PROVIDED RECORDS Start Marker

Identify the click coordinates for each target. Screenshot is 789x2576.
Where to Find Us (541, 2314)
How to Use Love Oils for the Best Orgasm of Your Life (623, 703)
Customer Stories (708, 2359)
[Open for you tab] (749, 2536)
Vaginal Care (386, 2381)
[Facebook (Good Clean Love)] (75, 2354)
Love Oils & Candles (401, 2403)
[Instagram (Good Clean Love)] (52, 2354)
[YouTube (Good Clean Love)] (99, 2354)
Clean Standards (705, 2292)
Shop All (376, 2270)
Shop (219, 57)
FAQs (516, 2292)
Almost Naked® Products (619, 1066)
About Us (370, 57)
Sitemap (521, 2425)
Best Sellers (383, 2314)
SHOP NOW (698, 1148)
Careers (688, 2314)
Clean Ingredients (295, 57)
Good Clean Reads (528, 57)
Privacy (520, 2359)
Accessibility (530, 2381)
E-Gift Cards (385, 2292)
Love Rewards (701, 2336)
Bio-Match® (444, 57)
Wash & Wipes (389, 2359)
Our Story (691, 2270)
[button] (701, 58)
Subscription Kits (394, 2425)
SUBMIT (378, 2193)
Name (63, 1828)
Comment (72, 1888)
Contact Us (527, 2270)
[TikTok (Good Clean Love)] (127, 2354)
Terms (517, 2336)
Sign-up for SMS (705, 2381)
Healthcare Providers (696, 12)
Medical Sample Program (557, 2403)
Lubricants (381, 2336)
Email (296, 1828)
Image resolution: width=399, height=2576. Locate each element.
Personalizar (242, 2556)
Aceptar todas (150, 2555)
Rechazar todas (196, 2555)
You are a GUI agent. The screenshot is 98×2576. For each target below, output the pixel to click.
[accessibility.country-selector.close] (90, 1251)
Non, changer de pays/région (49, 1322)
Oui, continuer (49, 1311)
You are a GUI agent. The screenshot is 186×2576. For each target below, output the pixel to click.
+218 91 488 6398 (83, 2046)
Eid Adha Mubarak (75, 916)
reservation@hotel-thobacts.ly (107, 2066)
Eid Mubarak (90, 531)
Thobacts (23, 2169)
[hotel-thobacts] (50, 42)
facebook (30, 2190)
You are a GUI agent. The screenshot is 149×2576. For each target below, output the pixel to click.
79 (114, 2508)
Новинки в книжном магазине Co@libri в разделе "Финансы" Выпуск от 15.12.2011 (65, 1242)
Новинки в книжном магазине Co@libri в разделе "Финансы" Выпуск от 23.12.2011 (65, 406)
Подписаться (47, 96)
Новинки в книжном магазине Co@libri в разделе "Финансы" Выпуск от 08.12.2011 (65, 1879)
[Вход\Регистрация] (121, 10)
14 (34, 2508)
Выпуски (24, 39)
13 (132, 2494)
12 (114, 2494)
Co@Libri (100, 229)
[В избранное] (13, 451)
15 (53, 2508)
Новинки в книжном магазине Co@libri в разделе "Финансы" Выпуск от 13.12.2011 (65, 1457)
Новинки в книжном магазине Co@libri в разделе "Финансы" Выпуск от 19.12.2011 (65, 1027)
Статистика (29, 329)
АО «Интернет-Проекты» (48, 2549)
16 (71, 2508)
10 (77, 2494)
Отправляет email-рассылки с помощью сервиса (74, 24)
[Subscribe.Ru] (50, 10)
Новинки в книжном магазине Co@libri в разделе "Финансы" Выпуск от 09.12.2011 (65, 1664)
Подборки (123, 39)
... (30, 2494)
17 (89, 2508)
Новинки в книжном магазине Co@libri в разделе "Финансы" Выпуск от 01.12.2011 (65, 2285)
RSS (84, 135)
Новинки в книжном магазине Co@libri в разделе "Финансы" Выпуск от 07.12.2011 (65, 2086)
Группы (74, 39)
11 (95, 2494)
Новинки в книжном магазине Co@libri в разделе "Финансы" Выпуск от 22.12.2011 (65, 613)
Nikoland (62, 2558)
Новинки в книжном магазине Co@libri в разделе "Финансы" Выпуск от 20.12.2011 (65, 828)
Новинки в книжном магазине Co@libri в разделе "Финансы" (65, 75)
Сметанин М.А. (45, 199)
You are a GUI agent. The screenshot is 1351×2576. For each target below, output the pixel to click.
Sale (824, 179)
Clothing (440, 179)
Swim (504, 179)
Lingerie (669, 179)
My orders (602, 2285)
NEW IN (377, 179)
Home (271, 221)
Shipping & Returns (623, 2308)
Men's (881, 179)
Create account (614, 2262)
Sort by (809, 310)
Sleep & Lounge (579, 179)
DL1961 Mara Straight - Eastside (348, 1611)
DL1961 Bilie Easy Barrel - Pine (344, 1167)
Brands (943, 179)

PROVIDED RECORDS End Marker

> [TASK TO COMPLETE]: Word for word, restate the lines above from the line containing "14 (34, 2508)" through the line containing "19.12.2011 (65, 1027)", with both included and nothing else.

> [EXERCISE RESULT]:
14 (34, 2508)
Выпуски (24, 39)
13 (132, 2494)
12 (114, 2494)
Co@Libri (100, 229)
[В избранное] (13, 451)
15 (53, 2508)
Новинки в книжном магазине Co@libri в разделе "Финансы" Выпуск от 13.12.2011 (65, 1457)
Новинки в книжном магазине Co@libri в разделе "Финансы" Выпуск от 19.12.2011 (65, 1027)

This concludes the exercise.